Vous l’aurez peut-être remarqué, la plupart des journées de forte mobilisation se déroulent un mardi ou un jeudi. Et cela n’est pas dû au hasard, mais à la nécessité d’être le plus nombreux possible. Les vendredis et lundis sont donc souvent bannis, car des travailleurs peuvent avoir posé leurs congés pour des week-ends prolongés. Idem pour les week-ends ou le mercredi, vu comme jours potentiels de garde d’enfants. Ainsi, la manifestation du mercredi 15 mars, pourtant décisive à la veille du scrutin à l’Assemblée nationale, avait réuni deux fois moins de monde – quelle que soit la source (syndicats et police) – que celle du mardi 7 mars.

Or, la prochaine journée de mobilisation s’annonce décisive après ce 49.3, et le nombre de manifestants sera scruté de très près. Ce qui explique le choix du jeudi plutôt que du mardi, poursuit la source syndicale : « au moindre chiffre de baisse, on accuse le mouvement d’essoufflement. Laisser jusqu’à jeudi pour se remobiliser semble plus judicieux que de faire trop rapidement le mardi, et voir de potentiels manifestants ne pas venir. Il faut éviter que les grosses journées soient trop rapprochées »

Parce que le vote sur les motions de censure aura eu lieu

« Il est normal d’attendre que la journée de lundi, où le vote sur les motions de censure contre le gouvernement doit avoir lieu, passe. Si le gouvernement tombe, ça change quand même beaucoup de choses », estime Guy Groux. Certes, ces motions ont peu de chances d’aboutir, « mais il faut à chaque mobilisation des objectifs clairs. Là, il y a un trop gros flou d’ici à lundi. »

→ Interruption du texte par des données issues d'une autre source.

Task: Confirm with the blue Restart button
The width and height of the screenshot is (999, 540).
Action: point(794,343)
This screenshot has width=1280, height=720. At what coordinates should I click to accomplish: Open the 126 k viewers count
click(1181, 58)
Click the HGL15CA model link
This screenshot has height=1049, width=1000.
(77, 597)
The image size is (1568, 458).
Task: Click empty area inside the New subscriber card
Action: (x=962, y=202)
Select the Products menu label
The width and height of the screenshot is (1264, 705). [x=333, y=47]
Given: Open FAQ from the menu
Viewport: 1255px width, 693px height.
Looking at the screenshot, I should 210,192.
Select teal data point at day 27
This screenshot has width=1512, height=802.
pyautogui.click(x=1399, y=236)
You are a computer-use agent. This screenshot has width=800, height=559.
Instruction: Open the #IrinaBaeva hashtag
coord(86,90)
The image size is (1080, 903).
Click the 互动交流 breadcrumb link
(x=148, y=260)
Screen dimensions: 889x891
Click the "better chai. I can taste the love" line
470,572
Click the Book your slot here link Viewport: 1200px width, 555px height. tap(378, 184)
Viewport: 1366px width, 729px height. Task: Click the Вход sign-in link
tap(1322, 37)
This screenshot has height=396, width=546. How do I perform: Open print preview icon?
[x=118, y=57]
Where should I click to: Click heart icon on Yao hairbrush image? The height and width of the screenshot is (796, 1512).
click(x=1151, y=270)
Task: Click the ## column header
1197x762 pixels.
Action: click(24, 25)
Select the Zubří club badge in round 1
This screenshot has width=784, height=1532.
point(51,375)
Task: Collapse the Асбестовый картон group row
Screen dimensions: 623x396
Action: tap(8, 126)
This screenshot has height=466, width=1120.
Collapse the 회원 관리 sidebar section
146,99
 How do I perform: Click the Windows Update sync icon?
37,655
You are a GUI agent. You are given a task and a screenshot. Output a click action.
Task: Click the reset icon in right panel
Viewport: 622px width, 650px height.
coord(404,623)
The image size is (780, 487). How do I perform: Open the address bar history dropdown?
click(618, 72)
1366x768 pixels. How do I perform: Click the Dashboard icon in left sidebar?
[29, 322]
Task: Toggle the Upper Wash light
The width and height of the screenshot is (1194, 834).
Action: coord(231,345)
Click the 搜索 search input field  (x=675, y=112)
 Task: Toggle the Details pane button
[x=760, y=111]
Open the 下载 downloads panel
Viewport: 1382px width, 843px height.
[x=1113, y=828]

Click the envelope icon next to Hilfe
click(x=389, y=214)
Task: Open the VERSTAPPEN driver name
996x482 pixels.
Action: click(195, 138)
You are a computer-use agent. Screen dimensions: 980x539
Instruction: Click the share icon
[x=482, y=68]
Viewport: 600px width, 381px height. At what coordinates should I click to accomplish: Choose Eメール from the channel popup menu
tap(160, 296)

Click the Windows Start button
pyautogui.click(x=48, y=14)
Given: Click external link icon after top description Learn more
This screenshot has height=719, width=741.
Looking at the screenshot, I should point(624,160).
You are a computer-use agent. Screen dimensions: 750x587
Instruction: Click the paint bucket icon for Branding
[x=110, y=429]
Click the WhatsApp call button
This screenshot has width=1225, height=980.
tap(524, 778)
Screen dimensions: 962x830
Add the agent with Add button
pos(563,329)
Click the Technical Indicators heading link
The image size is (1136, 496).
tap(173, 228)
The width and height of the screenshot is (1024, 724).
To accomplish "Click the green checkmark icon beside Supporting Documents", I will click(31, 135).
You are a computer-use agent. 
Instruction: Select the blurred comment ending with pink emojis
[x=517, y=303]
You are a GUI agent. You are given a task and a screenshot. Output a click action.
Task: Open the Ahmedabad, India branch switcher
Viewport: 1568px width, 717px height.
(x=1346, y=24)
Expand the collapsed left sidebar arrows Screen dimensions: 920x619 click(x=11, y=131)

Parce qu’il se passera quand même des choses d’ici là

Des « actions de proximité » sont déjà prévues ce samedi 18 mars, rappelle Joël Sohier, maître de conférences à l’université de Reims, auteur de Le syndicalisme en France (Explicit’, 2010). En optant pour ce système, les syndicats s’évitent une gestion trop complexe et donc chronophage, les rassemblements étant isolés les uns des autres. Un mode d’action qui « permet également de faire monter la pression et d’activer la mobilisation petit à petit pour jeudi partout sur le territoire, avec des actions plus proches des gens », poursuit Guy Groux.

Plusieurs syndicats de l’Education nationale appellent également à poursuivre la mobilisation, y compris par la grève des surveillants lors des épreuves de spécialité du baccalauréat, entre lundi et mercredi. Le trafic SNCF s’annonce aussi perturbé dans les prochains jours. « Sans compter les blocages dans les dépôts pétroliers, les grèves des éboueurs, avec des syndicats soutenus par leurs confédérations », poursuit Joël Sohier. Ce que confirme la source syndicale citée plus haut : « Il y a une volonté de laisser un maximum d’indépendance aux actions locales qui veulent poursuivre une mobilisation en continu ». Bref, le pays ne tournera pas tout à fait normalement ces prochains jours. « La garde n’est pas levée », résume Joël Sohier.

Parce qu’il y a peu de chance que le soufflé retombe d’ici là

Au vu de la colère exprimée depuis jeudi soir, des opinions défavorables dans les sondages et des précédentes mobilisations – les plus importantes depuis 1995 –, il y a peu de chance que la pression retombe en une semaine. Raison de plus pour ne pas se précipiter : « On est sur une crise sociale majeure et dans un processus allant vers une grève générale, atteste Joël Sohier. Ce processus a besoin de moments forts pour aboutir, et les syndicats se savent très attendus. La pression est aussi sur eux. La journée de jeudi pourrait être une étape décisive vers cette grève générale ». Même avis de la source syndicale : « Jeudi prochain, on vise quelque chose de grand ». Plutôt que battre le fer tant qu’il est chaud, les syndicats préfèrent donc en faire l’arme la plus puissante possible.